WHAT YOU SHOULD DO - Where in the listing does the word "will" appear? Report each line that holds it.

EXTRACTED ENTRIES -
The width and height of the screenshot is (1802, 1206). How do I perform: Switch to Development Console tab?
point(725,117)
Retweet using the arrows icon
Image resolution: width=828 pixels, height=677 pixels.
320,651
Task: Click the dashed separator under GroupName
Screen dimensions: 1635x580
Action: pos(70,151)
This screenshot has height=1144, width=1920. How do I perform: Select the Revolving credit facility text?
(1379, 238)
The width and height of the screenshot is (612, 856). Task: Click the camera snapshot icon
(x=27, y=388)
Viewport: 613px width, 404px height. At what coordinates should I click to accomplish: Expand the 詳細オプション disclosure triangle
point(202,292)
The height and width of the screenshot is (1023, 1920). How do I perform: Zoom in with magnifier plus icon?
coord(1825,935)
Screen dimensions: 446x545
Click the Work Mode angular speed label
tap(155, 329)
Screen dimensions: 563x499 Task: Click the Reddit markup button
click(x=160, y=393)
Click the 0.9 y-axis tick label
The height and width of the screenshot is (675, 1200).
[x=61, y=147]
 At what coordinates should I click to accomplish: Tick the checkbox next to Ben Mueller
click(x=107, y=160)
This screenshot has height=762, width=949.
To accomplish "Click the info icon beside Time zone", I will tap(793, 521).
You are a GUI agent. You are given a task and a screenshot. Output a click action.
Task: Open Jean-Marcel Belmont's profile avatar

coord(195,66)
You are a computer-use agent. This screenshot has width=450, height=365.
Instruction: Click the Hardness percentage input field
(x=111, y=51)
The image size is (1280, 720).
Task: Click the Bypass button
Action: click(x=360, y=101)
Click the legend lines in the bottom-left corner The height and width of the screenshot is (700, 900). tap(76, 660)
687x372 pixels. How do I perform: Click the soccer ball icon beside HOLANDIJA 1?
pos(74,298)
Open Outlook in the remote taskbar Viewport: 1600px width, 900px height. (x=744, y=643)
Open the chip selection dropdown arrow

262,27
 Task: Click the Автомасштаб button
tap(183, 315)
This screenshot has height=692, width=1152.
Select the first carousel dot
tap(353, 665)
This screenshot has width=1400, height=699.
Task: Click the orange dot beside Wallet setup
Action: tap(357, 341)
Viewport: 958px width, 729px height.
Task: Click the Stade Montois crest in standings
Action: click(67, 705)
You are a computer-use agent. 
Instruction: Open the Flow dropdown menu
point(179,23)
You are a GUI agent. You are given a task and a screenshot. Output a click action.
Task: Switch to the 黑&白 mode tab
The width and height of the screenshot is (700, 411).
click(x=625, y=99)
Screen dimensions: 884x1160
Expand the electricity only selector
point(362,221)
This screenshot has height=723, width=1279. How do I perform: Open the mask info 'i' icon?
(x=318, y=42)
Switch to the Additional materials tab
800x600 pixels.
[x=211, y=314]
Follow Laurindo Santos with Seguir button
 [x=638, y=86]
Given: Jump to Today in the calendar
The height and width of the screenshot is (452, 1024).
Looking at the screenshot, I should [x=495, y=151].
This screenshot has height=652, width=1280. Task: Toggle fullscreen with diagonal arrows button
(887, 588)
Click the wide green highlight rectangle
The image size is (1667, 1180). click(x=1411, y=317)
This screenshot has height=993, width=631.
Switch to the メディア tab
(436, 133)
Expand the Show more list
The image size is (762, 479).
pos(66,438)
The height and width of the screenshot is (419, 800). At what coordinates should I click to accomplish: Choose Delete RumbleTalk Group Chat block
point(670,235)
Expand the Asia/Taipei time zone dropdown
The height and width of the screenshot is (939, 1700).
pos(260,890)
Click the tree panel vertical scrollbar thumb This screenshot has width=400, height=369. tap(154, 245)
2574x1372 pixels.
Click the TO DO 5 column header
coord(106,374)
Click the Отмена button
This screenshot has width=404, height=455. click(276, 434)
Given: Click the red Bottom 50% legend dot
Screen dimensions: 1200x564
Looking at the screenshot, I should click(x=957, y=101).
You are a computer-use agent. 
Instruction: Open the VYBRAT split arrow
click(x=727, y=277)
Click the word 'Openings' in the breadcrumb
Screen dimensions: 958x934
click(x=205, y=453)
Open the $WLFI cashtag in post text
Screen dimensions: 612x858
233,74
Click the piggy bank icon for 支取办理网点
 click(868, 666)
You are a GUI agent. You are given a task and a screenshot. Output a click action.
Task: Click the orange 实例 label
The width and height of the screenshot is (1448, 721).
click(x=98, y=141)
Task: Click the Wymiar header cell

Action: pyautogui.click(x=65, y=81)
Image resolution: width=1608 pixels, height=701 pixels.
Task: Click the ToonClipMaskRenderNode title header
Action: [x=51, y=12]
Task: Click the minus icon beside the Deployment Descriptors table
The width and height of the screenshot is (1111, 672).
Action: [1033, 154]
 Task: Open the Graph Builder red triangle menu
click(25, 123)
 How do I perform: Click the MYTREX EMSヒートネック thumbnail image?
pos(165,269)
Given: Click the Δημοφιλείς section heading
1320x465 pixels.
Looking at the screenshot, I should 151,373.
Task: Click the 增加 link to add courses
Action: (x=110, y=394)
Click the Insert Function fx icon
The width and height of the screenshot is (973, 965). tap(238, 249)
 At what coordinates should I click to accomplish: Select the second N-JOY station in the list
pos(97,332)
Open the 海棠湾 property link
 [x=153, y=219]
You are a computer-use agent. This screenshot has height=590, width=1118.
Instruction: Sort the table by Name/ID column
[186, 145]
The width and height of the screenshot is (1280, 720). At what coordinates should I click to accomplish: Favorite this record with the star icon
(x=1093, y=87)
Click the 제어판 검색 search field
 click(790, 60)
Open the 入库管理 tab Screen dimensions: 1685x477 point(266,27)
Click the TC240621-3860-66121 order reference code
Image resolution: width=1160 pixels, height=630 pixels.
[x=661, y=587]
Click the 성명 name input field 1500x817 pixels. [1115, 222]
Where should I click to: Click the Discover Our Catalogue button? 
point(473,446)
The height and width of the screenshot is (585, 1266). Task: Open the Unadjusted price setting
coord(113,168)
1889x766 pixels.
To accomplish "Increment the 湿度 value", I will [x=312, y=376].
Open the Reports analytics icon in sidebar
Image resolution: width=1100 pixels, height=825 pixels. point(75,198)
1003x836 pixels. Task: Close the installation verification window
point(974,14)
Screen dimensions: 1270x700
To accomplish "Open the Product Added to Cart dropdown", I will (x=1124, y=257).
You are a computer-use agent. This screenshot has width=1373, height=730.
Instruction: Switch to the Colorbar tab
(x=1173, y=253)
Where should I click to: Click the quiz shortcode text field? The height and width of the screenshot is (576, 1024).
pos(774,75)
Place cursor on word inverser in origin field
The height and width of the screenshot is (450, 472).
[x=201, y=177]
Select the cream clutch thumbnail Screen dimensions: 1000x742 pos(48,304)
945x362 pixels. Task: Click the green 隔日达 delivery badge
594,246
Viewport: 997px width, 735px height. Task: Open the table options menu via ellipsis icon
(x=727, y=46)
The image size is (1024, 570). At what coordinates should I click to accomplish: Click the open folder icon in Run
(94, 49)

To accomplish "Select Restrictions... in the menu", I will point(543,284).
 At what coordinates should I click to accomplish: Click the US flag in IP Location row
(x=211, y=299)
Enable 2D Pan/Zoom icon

RESULT OF THE TASK -
To accomplish "Click the info icon beside Time zone", I will tap(793, 521).
To accomplish "Increment the 湿度 value", I will [x=312, y=376].
To accomplish "Open the Product Added to Cart dropdown", I will (x=1124, y=257).
To accomplish "Select Restrictions... in the menu", I will point(543,284).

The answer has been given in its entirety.